## [INSTRUCTIONS TO FOLLOW]
Show each line of the listing in which the word "computer" occurs.

## [RECORDS SUPPLIED]
Segment Open

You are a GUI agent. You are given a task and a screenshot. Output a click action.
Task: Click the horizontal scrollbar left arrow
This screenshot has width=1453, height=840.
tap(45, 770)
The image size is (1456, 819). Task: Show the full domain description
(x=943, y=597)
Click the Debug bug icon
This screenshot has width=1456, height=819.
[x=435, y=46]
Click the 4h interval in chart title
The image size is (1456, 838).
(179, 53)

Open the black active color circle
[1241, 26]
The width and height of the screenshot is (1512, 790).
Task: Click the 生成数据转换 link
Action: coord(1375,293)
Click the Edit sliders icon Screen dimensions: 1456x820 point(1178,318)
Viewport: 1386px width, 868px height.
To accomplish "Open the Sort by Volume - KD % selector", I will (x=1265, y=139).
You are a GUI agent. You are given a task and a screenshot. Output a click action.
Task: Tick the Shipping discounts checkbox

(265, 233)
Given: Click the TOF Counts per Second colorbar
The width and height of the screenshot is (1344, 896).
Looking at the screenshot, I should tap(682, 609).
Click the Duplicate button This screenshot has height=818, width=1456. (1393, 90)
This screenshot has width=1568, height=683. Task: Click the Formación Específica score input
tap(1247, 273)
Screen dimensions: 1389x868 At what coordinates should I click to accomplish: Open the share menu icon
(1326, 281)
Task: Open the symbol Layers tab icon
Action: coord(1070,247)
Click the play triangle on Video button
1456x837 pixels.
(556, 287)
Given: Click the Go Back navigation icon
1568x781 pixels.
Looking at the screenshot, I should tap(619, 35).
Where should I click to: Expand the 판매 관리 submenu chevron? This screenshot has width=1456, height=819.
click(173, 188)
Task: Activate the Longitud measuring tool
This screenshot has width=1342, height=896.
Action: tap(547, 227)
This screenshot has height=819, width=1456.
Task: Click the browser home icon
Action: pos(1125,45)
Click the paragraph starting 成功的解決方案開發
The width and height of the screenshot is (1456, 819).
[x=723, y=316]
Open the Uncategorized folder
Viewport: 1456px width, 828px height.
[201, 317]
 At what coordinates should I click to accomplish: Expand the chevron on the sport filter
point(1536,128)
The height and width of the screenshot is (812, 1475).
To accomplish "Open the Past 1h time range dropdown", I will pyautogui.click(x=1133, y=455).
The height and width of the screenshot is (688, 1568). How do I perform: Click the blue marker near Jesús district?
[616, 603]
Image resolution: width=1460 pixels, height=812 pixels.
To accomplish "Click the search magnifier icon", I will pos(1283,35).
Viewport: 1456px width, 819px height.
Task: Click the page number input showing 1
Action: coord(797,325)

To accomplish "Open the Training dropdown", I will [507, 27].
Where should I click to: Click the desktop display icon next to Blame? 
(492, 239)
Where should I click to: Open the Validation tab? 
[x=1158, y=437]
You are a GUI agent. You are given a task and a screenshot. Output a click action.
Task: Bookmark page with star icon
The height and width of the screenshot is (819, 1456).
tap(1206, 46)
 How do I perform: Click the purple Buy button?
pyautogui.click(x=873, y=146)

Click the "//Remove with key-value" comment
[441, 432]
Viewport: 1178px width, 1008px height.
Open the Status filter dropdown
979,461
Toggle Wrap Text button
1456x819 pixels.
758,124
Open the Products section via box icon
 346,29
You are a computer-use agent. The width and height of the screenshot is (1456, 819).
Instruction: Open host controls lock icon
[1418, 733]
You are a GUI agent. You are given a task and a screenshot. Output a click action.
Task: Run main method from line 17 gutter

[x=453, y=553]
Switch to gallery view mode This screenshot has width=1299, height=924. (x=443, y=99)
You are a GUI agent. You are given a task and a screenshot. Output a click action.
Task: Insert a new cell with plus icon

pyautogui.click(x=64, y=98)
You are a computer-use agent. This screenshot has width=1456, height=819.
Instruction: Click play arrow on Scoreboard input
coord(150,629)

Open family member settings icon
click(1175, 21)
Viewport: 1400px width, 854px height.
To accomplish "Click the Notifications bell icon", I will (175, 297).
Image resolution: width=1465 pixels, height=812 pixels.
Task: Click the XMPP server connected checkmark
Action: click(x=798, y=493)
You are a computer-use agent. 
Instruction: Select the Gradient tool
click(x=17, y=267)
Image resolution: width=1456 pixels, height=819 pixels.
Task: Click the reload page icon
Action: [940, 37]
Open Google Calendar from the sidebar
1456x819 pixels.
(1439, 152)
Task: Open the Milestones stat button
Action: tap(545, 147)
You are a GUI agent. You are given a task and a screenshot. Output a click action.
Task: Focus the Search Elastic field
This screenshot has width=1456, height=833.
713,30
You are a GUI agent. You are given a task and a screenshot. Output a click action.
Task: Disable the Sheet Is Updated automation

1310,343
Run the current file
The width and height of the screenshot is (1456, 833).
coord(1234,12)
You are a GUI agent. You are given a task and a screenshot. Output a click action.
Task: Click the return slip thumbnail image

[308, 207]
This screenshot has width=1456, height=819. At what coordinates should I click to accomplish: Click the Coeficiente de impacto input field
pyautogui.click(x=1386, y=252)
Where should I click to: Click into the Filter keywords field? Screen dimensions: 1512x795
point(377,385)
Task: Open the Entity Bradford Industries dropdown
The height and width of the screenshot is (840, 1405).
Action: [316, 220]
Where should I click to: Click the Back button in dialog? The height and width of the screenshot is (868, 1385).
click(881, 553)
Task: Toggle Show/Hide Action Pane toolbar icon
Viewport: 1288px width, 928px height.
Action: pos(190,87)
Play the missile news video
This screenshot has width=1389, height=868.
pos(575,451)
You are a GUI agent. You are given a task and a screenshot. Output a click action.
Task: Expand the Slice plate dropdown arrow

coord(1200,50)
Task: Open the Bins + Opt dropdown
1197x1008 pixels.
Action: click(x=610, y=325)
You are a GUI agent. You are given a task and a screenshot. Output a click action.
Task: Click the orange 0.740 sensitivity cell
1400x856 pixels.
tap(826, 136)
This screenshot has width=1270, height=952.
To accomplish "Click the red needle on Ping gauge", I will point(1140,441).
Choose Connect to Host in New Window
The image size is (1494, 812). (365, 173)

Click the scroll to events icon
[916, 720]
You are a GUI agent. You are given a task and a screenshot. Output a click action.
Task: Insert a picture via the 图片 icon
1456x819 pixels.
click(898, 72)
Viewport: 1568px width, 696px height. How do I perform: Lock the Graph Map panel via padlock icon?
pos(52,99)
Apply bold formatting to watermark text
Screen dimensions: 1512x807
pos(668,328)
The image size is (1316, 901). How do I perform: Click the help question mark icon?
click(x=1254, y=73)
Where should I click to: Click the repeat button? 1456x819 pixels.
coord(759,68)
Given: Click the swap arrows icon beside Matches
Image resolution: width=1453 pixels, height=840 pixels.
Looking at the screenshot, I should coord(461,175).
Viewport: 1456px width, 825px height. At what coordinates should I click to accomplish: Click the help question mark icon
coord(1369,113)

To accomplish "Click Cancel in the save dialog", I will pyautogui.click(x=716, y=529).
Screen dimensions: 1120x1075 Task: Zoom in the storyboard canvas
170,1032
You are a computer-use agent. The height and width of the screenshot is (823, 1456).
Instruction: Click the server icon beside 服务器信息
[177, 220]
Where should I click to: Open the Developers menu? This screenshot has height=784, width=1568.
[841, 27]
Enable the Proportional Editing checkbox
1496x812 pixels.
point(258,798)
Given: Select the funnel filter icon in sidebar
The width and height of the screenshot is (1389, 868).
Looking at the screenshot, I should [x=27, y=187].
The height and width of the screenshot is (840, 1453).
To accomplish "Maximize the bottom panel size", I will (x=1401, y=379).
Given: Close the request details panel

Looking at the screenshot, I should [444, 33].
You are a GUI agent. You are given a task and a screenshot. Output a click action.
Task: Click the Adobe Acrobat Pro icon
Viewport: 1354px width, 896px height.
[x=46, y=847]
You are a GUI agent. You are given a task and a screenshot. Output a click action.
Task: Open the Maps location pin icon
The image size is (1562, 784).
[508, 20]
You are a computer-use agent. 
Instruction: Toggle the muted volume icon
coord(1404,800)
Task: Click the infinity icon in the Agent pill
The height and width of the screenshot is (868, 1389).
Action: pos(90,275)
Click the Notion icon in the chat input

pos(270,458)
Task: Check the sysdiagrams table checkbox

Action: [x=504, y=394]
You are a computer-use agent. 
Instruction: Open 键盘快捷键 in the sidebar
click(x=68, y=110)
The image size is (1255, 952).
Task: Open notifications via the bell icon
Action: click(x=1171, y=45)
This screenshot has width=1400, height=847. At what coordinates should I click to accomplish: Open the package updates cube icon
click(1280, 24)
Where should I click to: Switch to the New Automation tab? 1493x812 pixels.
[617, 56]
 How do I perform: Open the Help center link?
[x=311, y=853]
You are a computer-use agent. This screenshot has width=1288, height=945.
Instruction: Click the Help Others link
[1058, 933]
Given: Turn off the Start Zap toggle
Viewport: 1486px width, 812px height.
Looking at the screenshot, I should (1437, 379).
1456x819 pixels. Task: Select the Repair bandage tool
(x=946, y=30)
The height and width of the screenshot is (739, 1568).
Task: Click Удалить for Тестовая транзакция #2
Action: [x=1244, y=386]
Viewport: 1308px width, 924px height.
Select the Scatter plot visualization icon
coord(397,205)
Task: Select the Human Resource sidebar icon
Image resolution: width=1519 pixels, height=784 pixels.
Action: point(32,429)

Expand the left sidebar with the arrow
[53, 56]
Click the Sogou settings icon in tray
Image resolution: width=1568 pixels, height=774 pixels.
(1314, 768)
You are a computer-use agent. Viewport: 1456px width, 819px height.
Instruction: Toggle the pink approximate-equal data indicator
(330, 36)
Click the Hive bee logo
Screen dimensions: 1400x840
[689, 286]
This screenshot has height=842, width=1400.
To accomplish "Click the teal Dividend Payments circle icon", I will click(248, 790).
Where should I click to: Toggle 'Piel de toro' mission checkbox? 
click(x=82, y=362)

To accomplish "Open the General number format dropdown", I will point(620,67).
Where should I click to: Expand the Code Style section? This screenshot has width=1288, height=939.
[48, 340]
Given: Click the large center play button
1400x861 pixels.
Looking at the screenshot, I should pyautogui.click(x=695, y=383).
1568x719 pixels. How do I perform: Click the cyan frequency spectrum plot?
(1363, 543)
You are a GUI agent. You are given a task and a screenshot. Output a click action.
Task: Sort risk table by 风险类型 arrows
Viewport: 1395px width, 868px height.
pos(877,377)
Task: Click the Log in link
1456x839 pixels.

Segment Closed

## [REPLY TO THE TASK]
You are a computer-use agent. The width and height of the screenshot is (1456, 819).
You are a computer-use agent. This screenshot has width=1456, height=819.
You are a computer-use agent. 
You are a computer-use agent. The height and width of the screenshot is (823, 1456).
You are a computer-use agent. 
You are a computer-use agent. 
You are a computer-use agent. This screenshot has width=1288, height=945.
You are a computer-use agent. Viewport: 1456px width, 819px height.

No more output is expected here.